JR: Wow. That’s intense.

SR: Yeah, it was intense (laughs). I think it’s interesting. That’s funny. I haven’t thought about that in a while.

JR: You have a couple new tapes, right? And you have something new coming out on Ascetic House?

SR: Well, I just put out the one on Handmade Birds and I have another one, which, yeah, is for Ascetic House. I think the tapes are pressed already. I don’t know when it’s coming out, but it should be soon, whenever the next batch is. They seem to always do bigger batches of things. I was doing the Handmade Birds and Ascetic House tapes at the same time and since Ascetic House does these larger batches of tapes, it’s a good place to try out new things and be more experimental.
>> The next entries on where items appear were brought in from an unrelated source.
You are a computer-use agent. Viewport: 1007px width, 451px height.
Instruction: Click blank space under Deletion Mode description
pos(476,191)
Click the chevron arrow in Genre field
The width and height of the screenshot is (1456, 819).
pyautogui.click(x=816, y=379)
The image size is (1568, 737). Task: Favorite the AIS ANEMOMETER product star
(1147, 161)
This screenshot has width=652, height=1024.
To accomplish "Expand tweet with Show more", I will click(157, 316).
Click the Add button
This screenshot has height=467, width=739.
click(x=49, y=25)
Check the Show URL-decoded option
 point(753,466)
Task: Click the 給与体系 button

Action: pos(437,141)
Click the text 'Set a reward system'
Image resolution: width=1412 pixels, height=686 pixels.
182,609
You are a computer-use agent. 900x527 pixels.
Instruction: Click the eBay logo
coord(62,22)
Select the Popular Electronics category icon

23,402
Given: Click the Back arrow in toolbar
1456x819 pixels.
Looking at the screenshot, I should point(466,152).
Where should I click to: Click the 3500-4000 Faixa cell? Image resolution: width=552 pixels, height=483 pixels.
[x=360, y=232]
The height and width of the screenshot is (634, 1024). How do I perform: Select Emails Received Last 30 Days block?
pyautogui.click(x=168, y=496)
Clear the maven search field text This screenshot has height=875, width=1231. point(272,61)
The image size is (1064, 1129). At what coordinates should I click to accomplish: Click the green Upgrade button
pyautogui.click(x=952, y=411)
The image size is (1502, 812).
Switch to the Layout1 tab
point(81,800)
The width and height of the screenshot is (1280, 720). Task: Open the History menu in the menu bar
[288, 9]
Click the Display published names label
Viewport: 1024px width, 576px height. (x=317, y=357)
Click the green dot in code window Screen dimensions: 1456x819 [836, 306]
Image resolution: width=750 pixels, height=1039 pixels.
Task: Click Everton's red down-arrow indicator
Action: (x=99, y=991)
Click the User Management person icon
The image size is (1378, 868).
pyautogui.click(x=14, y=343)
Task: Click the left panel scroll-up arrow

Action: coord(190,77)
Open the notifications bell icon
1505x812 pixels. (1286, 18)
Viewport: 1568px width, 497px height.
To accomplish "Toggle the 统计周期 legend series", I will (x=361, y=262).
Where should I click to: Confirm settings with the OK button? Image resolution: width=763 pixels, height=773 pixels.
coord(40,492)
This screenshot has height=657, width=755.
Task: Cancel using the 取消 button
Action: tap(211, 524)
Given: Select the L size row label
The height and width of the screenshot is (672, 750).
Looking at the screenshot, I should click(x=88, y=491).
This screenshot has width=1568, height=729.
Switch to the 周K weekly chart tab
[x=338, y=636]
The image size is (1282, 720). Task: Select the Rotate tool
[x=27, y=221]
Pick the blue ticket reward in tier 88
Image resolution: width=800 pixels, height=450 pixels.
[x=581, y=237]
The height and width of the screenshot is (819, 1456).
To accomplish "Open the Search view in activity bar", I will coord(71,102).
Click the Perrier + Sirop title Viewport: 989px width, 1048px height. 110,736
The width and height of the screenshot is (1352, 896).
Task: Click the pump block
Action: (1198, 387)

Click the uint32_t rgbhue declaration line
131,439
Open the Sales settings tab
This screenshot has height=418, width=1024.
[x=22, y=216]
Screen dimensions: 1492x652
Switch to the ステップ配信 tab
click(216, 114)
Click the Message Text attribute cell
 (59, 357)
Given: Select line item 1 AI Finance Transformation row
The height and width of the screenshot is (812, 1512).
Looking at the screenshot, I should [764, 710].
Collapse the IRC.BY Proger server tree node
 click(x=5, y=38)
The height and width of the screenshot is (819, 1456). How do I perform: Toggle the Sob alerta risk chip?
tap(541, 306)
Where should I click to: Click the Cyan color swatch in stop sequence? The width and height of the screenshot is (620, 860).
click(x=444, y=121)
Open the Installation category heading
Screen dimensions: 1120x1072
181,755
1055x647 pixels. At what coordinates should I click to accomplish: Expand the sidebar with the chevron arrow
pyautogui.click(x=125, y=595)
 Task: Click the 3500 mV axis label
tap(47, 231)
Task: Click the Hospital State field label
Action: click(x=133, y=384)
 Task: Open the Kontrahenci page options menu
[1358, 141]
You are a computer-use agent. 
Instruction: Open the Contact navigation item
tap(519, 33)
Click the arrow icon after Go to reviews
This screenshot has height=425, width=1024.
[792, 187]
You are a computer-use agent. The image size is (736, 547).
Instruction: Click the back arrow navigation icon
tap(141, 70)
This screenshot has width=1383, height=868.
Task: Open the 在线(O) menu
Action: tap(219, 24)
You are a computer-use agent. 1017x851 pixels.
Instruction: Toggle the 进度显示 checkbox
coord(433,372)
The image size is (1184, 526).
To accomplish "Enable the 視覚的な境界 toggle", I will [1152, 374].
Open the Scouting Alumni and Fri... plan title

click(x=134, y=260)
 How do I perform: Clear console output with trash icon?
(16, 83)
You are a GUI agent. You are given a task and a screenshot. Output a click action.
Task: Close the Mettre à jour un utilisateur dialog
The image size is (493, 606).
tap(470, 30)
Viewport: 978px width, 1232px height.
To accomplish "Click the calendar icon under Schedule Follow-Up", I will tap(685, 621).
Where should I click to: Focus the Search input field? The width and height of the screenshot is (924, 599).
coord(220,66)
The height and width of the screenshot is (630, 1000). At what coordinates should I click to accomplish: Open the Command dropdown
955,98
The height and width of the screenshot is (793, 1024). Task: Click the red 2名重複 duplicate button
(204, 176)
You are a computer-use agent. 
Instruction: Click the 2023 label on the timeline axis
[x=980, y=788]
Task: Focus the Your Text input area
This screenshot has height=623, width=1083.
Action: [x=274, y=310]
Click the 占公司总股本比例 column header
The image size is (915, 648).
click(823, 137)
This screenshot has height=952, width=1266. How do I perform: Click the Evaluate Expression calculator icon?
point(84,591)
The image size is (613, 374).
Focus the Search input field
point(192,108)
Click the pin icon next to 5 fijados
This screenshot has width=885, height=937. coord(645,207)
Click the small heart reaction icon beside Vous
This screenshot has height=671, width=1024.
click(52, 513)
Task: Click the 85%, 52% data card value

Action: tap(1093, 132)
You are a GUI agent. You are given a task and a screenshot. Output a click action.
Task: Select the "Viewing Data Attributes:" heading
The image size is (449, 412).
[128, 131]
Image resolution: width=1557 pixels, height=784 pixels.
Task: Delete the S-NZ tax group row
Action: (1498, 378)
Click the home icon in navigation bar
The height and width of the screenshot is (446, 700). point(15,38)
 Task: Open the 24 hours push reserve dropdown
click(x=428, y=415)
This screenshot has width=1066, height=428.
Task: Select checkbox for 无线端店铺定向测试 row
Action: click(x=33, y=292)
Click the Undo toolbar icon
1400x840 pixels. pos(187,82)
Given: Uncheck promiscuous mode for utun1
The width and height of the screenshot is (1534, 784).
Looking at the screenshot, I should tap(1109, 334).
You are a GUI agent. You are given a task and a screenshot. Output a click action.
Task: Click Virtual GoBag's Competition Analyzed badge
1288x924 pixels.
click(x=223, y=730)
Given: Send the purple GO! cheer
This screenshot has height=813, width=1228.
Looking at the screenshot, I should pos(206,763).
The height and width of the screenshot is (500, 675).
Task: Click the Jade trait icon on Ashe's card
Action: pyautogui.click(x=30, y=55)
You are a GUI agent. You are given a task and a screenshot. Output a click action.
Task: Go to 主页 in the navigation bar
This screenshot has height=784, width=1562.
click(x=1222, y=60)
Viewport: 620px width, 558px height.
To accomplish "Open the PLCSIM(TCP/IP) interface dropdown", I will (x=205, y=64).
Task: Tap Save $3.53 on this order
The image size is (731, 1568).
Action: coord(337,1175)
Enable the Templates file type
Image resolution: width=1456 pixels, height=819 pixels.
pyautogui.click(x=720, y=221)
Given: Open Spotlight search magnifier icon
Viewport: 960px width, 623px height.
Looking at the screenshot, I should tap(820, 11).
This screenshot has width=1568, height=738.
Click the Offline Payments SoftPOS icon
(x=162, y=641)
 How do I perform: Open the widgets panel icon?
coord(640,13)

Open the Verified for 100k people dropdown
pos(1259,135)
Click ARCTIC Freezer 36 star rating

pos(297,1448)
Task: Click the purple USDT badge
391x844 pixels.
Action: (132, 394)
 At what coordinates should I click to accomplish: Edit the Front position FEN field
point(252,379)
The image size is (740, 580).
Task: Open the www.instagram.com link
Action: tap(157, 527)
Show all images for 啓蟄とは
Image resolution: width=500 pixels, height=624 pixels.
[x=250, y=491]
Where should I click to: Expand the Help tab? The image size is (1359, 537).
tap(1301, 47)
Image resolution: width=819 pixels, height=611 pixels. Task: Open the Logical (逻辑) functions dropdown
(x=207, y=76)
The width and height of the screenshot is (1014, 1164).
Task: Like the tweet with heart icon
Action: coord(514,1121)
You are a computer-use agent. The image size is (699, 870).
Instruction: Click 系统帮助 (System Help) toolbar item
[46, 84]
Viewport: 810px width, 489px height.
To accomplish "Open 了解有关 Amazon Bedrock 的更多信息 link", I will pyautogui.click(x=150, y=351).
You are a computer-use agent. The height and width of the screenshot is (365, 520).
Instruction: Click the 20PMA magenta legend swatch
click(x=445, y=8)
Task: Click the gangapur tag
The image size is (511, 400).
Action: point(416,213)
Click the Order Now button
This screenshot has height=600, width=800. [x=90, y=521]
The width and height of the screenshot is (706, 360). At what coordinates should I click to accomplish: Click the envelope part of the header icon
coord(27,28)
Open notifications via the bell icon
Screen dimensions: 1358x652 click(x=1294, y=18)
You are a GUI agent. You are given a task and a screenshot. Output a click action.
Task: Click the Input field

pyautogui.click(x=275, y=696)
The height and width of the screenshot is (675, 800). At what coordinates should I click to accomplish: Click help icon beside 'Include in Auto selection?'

These two tapes are very different. Normally I like to separate all my sounds and have things as clear as possible, but for the Ascetic House tape, I decided to do it more like a live session.

JR: What else you got going on?

SR: I’ve been working on more music than ever, probably. I really want to put something out on vinyl! I like tapes too, don’t get me wrong, but I’m sitting on a couple things and looking for an opportunity. Ascetic House keeps talking about doing vinyl, but they’re always so busy with a ton of things. It can be frustrating when you record something you really love and want to get it out and share it with people, and I know that in this day and age, you can put it out online. More recently than ever, though, I’ve been making stuff that I’m really proud of and I don’t want to just put it out on a tape or on Soundcloud. I want it to get a proper release.

SR: There are so many tape labels, which is great, but it’s also frustrating. I think someone on a smaller label needs to step up. There are so many great musicians, one in New York, and two in the States. I think all the record labels that were smaller and more accessible five years ago have gotten bigger, as they should. Maybe I’m out of the loop, but there seems to be a lack of smaller labels that are willing to put up the money to do vinyl, which is something that I haven’t thought about it. Fuck it, maybe I should start one.